What do you think about using assert_fingerprint? First calculate the SHA256 of the certificate, then pass like this to a PoolManager:

import urllib3

http = urllib3.PoolManager(
    assert_fingerprint="6FA628EDA9F8679B08F95FD7116E35D077DBB84F8108623E660E6683FDD77556",
    ...
)

You might also find my blog post which mentions a lot of things about TOFU / fingerprinting interesting: https://sethmlarson.dev/blog/2019-11-26/designing-for-real-world-https

@ecbftw
Copy link
Author

ecbftw commented Dec 14, 2019

Hi @sethmlarson, thanks for the suggestion. I wasn't aware of these assert_... options in urllib3, but I'm not sure it will give me the flexibility that I desire.

Consider a case where a service starts off using self-signed certs.

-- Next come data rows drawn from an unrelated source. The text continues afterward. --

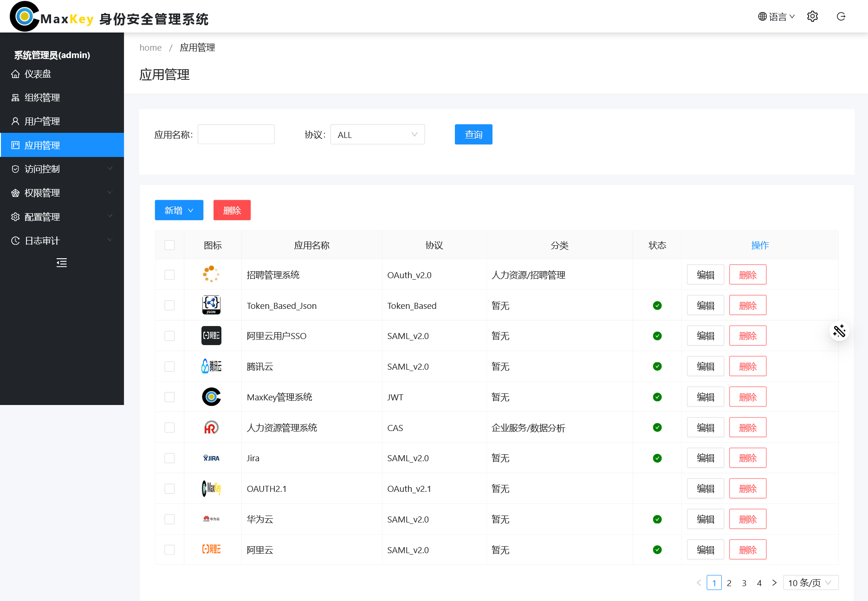This screenshot has height=601, width=868.
Task: Click the logout icon in top right
Action: coord(841,17)
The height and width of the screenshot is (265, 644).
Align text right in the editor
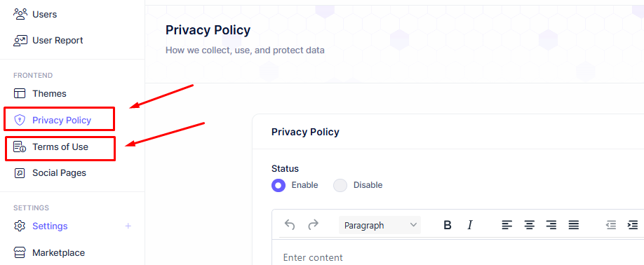pyautogui.click(x=551, y=225)
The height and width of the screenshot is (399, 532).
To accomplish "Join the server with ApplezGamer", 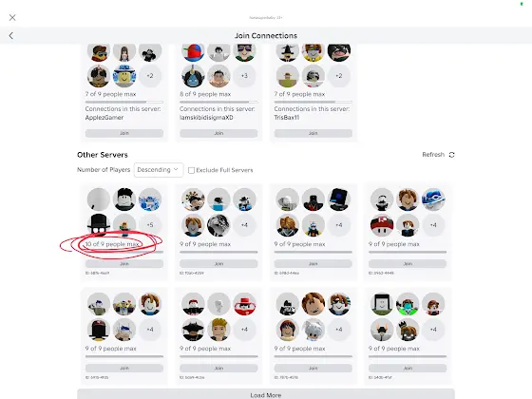I will tap(124, 133).

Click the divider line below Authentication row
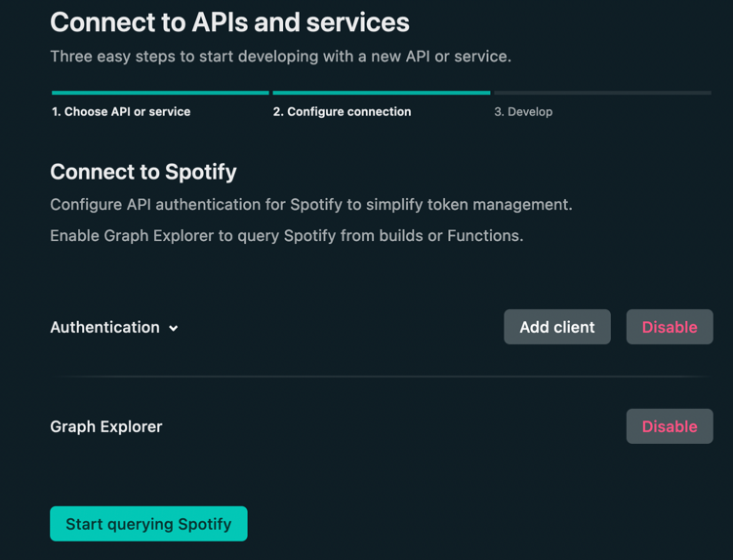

We do the TOFU thing with assert_fingerprint and maybe assert_hostname, and that works OK. But then later the user of my software decides to do it the right way and generates their own CA certificate. They install it in my software and then proceed to replace various service certificates with ones signed by that CA. At that point, my software should realize the certs can be verified off of the new CA. But with assert_fingerprint, the verification would fail even though a "better" certificate is now installed.

There are likely work-arounds for this (e.g. try to connect twice with different settings,etc), but they are slow/ugly and it would just be far more flexible if I can customize my CA list according to the logic I deem appropriate up front and then just connect once with the appropriately groomed CA bundle.

Note that in my application, I'll be storing perhaps many thousands of self-signed certificates and doing TOFU against them. At this scale, one can't prompt the user for every little change (such as a transition from TOFU to a CA-signed cert). It has to be carefully thought out to be reasonably secure while still manageable.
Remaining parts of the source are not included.